**DATA EXCERPTS**
◆ ◆ ◆ ◆

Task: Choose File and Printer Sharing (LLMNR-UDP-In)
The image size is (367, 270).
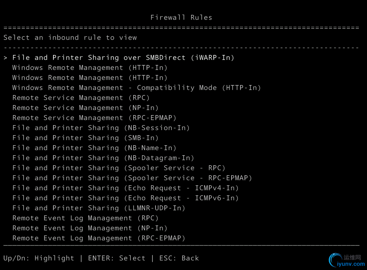Action: coord(99,208)
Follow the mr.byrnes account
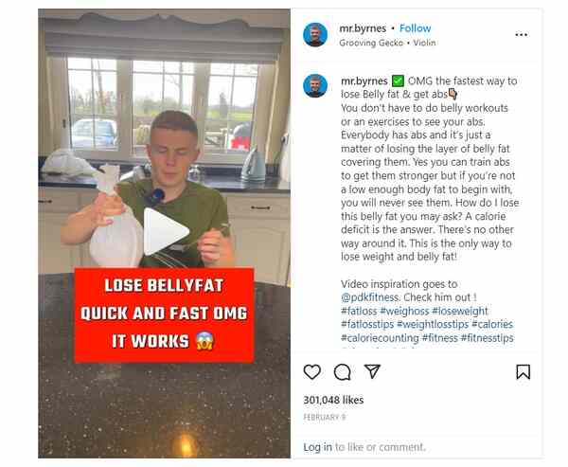The width and height of the screenshot is (568, 467). click(x=416, y=28)
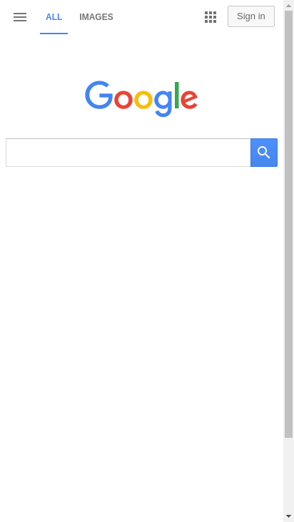Click the first red o in the Google logo
Screen dimensions: 294x522
coord(123,99)
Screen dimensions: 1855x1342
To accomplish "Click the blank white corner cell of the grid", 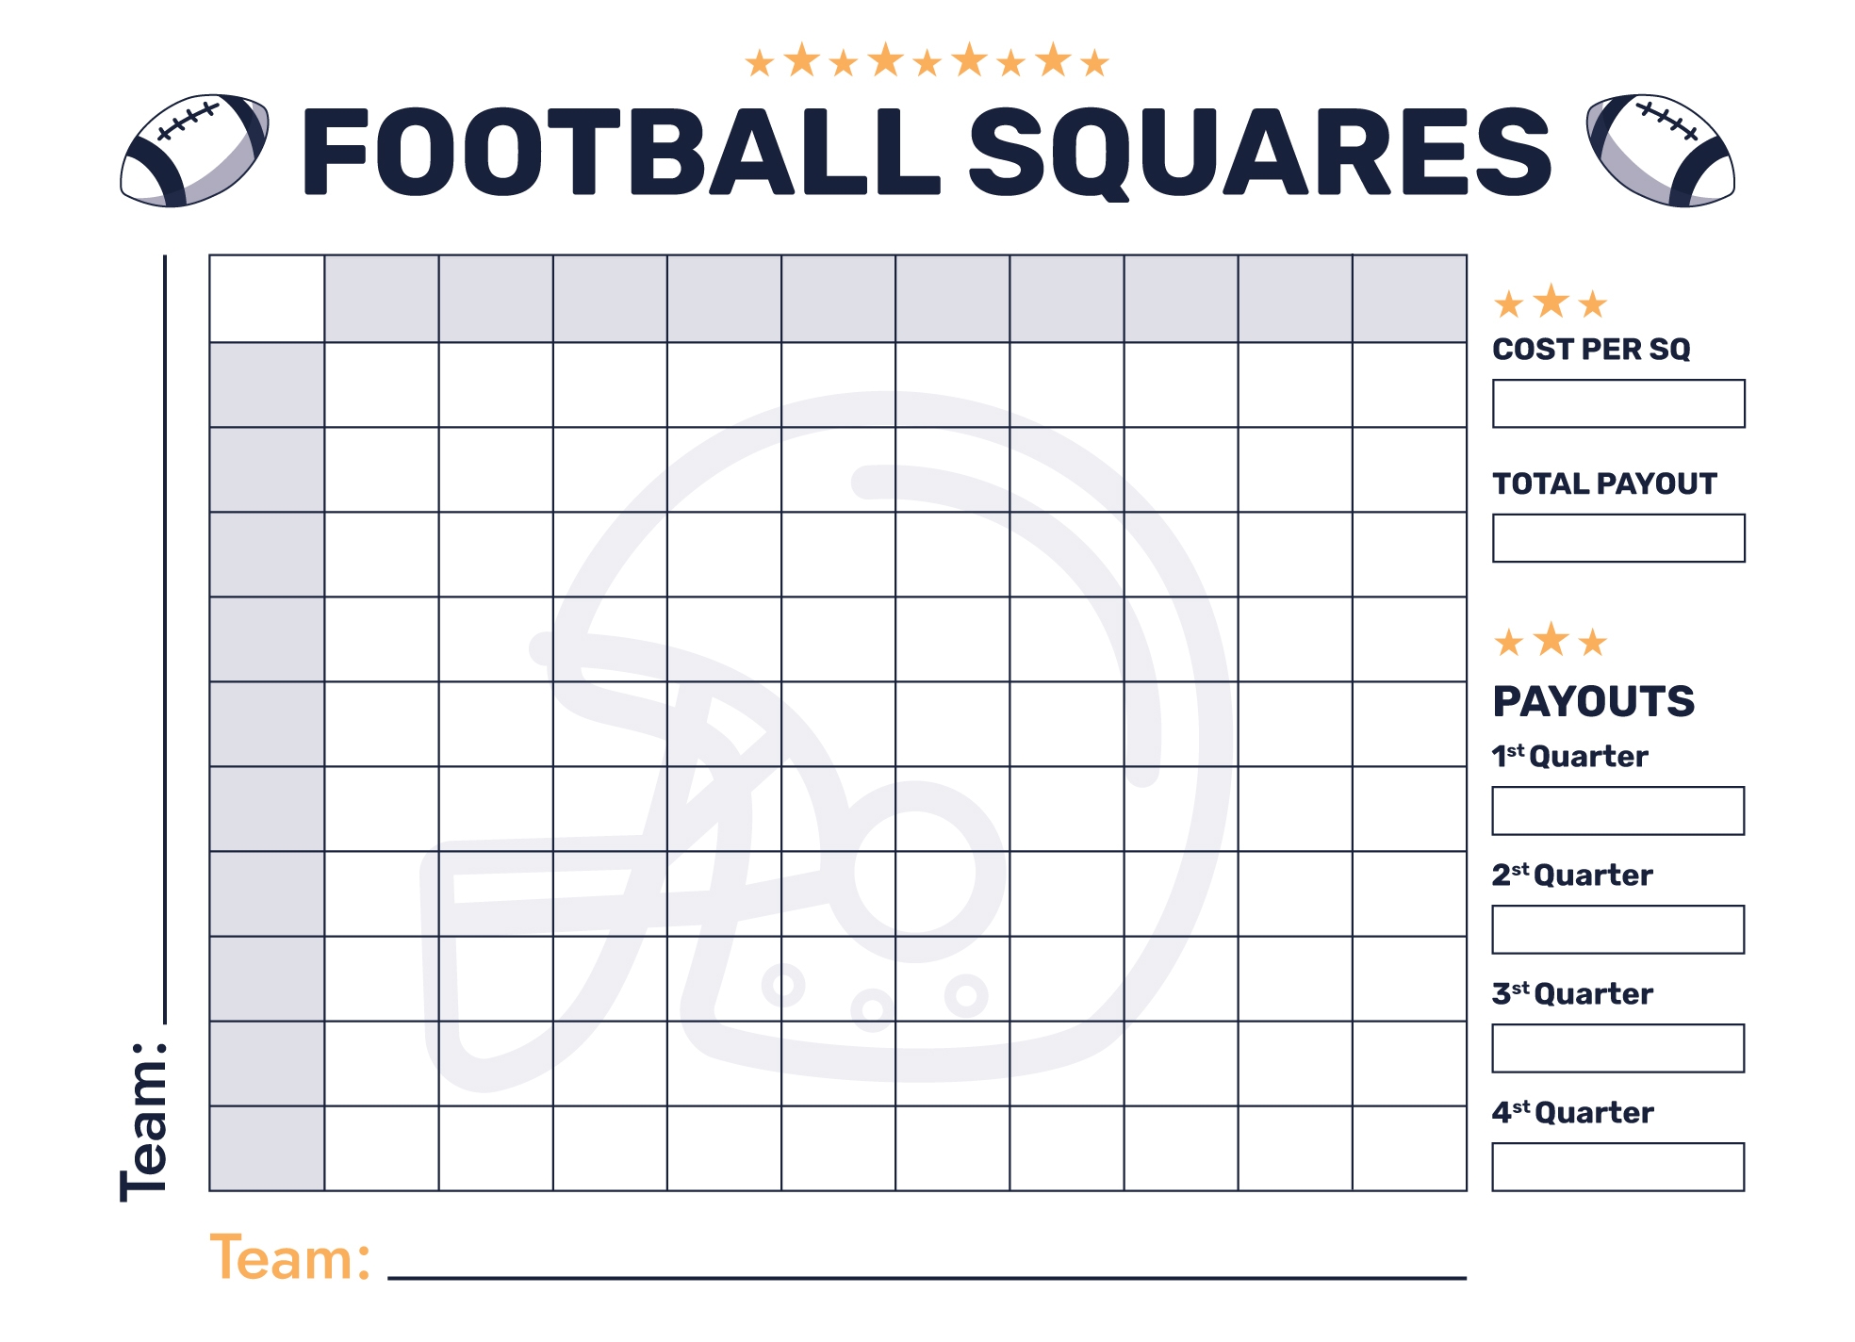I will pyautogui.click(x=267, y=299).
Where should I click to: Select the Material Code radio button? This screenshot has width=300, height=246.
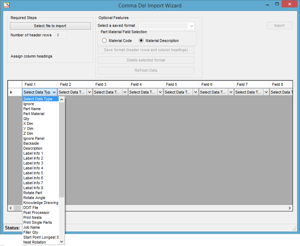pos(104,40)
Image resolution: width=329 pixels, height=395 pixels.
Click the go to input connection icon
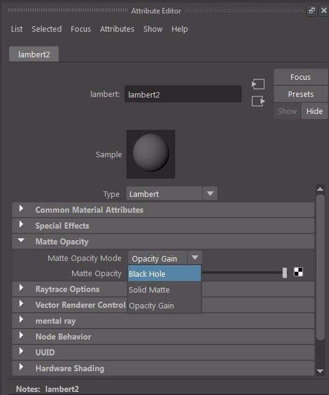258,84
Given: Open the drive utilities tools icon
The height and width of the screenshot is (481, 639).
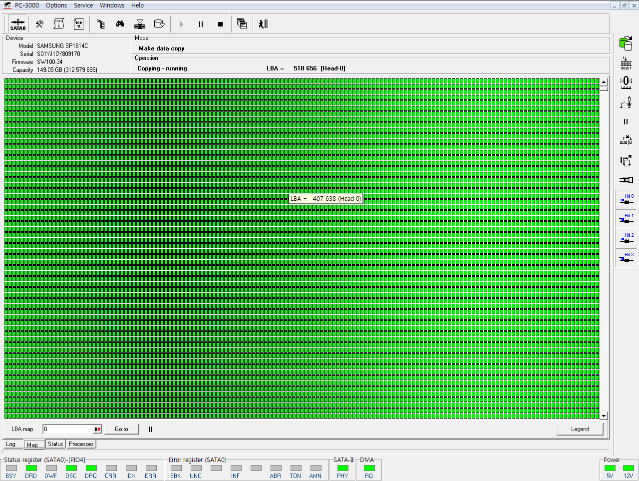Looking at the screenshot, I should (39, 23).
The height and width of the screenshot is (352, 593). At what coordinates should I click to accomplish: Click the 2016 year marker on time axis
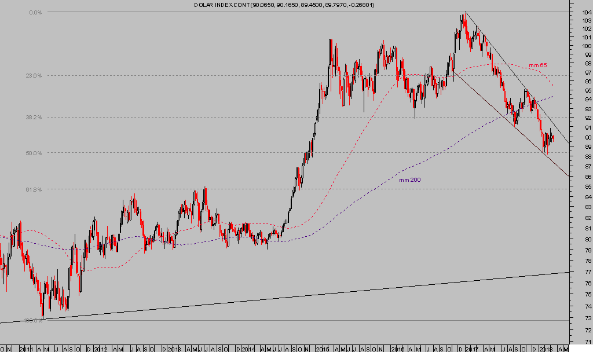[x=397, y=349]
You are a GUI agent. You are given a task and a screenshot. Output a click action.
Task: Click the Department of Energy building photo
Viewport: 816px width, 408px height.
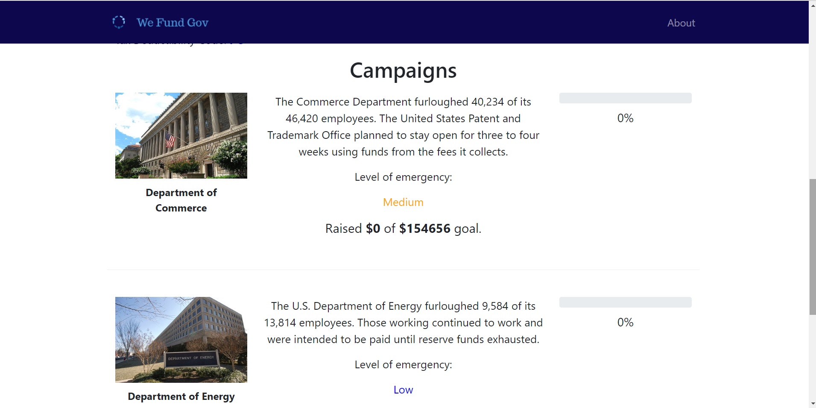tap(181, 340)
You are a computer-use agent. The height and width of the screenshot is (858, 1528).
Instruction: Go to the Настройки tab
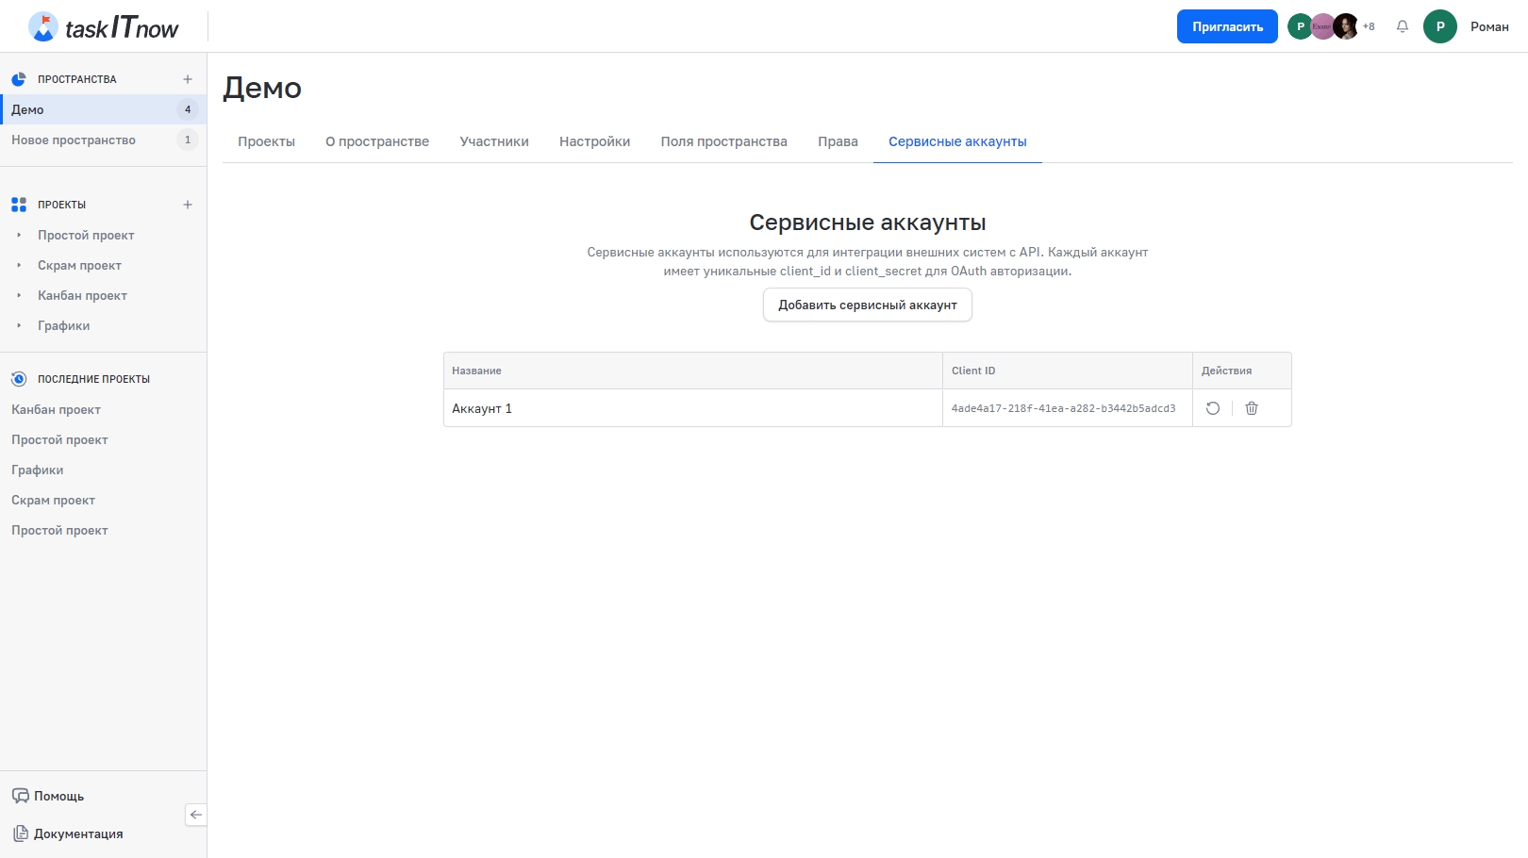[x=594, y=141]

◆ ◆ ◆ ◆

**TASK STATEMENT**
Sift the material for lines that include the word "agent", and copy each one.

**YOUR RESPONSE**
You are a GUI agent. You are given a task and a screenshot. Output a click action.
You are a computer-use agent. The height and width of the screenshot is (858, 1528).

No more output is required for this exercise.